▶ **HOW TO COMPLETE THIS TASK**
Lines containing the string "output": how many are there below? Answer with the number only.

▶ **DATA SUPPLIED**
- - -
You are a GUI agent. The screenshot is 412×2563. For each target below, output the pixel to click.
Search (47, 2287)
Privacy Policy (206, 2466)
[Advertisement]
- - -
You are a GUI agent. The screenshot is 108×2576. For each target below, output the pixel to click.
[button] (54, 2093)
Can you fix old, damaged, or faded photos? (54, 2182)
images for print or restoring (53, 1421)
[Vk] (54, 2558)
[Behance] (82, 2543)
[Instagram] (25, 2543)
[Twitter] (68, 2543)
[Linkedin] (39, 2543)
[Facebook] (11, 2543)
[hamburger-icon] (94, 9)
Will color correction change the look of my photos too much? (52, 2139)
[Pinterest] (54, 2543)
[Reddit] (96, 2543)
- - -
▶ **SOLUTION TO THE EXERCISE**
2